Date: 20100315
Docket: DES-7-08
Citation: 2010
FC 300
Ottawa, Ontario, March 15, 2010
PRESENT: The Honourable Mr. Justice Blanchard
BETWEEN:
IN
THE MATTER OF a certificate
signed pursuant to section
77(1) of the Immigration and Refugee Protection Act (IRPA);
AND IN THE MATTER OF the
referral of a certificate to the Federal Court pursuant to section 77(1) of the
IRPA;
AND IN THE MATTER OF Mohamed
Zeki Mahjoub.
REASONS FOR ORDER AND ORDER
Introduction
[1]
On February
22, 2008, a certificate naming Mohamed Zeki Mahjoub as a person inadmissible to
Canada on grounds of national security
was referred to the Federal Court pursuant to section 77 of the Immigration
and Refugee Protection Act, S.C. 2001, c.27 (IRPA). Theses reasons address
a preliminary motion brought by Mr. Mahjoub in the reasonableness hearing.
[2]
The motion is
for the exclusion of certain
summaries of conversations between Mr. Mahjoub’s wife, Mona El-Fouli, and her
acquaintances, on which the Ministers rely in their case against Mr. Mahjoub. These
summaries were sealed on privacy grounds until the beginning of the
reasonableness hearing by order of the Court dated May 27, 2009 (“the sealed
summaries”).
Background
[3]
On
November 20, 2008, the Special Advocates requested disclosure to Mr. Mahjoub
of conversations and surveillance reports that were relied upon by the
Ministers in the confidential Security Intelligence Report (SIR). Summaries
of the conversations, prepared by the Ministers and reviewed by the Special
Advocates, were filed for the Court’s approval on March 25, 2009. The Court
ordered that three of the summaries of conversations be kept confidential on an
interim basis, on privacy grounds, and only be disclosed to Mr. Mahjoub and his
counsel (Mahjoub (Re), 2009 FC 316). Mr. Mahjoub was afforded ten days
to bring a motion for a confidentiality order.
[4]
Mr.
Mahjoub filed a motion on April 27, 2009 pursuant to Rule 151 of the Federal
Courts Rules, S.O.R./98-106, in respect of the three summaries, seeking
an order that they be sealed until the commencement of the public hearing on
the reasonableness of the certificate. Such an order was granted by the Court on
May 27, 2009. The Confidentiality
Order is to expire upon the commencement of the reasonableness hearing.
[5]
Mr. Mahjoub has now
filed a motion for the exclusion of the sealed summaries. The motion seeks to
have the summaries removed from the record. It is not a motion for the continuation
of the Confidentiality Order, on the basis of privacy concerns and
pursuant to Rule 151 of the Federal Courts Rules.
[6]
The parties were
heard on the motion on February 22, 2010. Submissions from the Ministers and
the Special Advocates were also received by the Court in closed session on
February 22, 2010. Mr. Mahjoub submitted further written submissions on March
8, 2010, following disclosure by the Ministers of a document cross-referencing
the allegations in the public SIR with the evidence relied on by the Ministers.

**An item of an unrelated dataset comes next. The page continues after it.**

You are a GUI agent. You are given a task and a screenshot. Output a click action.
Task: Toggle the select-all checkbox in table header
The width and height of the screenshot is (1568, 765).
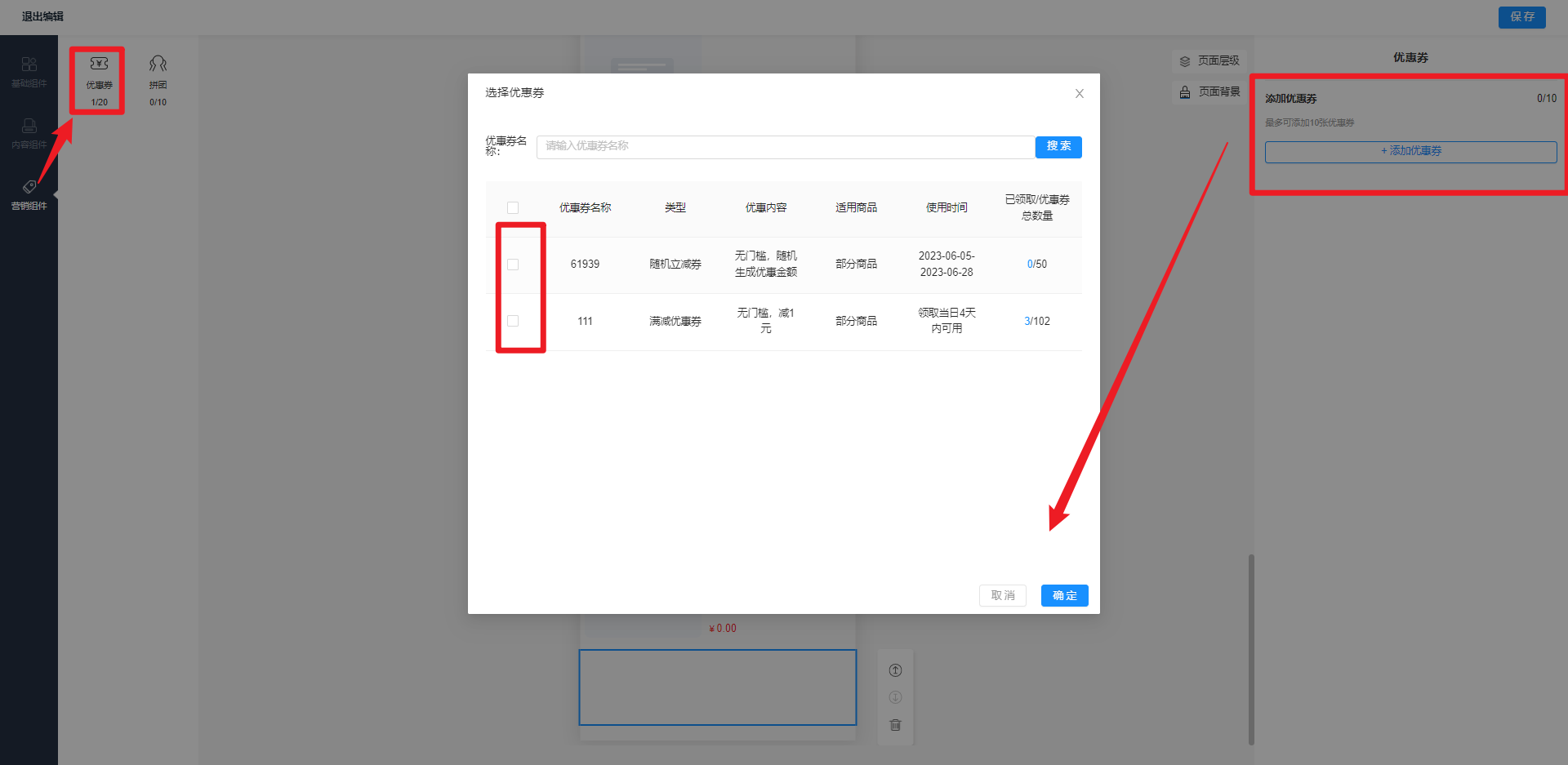pos(513,208)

In response to the Court’s inquiry during oral submissions, Mr. Mahjoub’s
counsel specified that the motion for exclusion was aimed at specific portions
of the sealed summaries which were characterized by counsel as dealing with
familial discord issues. The portions of the sealed summaries at issue shall hereafter
be referred to as the sealed information.
Legislative Framework
[7]
The relevant statutory
provisions are found in Annex 1 to these reasons.
Issue
[8]
The issue to be
determined in the present motion is the following:
Should
the sealed information be excluded from the evidence?
Mr.
Mahjoub’s Position
[9]
Mr. Mahjoub submits
two grounds for the exclusion of the sealed information. First he argues the
sealed information is not relevant and should therefore be excluded by the
Court pursuant to paragraph 83(1)(j) of the IRPA. In the alternative,
Mr. Mahjoub argues that the sealed information does not meet the threshold of reliability
and appropriateness, as required by paragraph 83(1)(h) of the IRPA, and
should be excluded on that basis. The issue of reliability was raised in Mr.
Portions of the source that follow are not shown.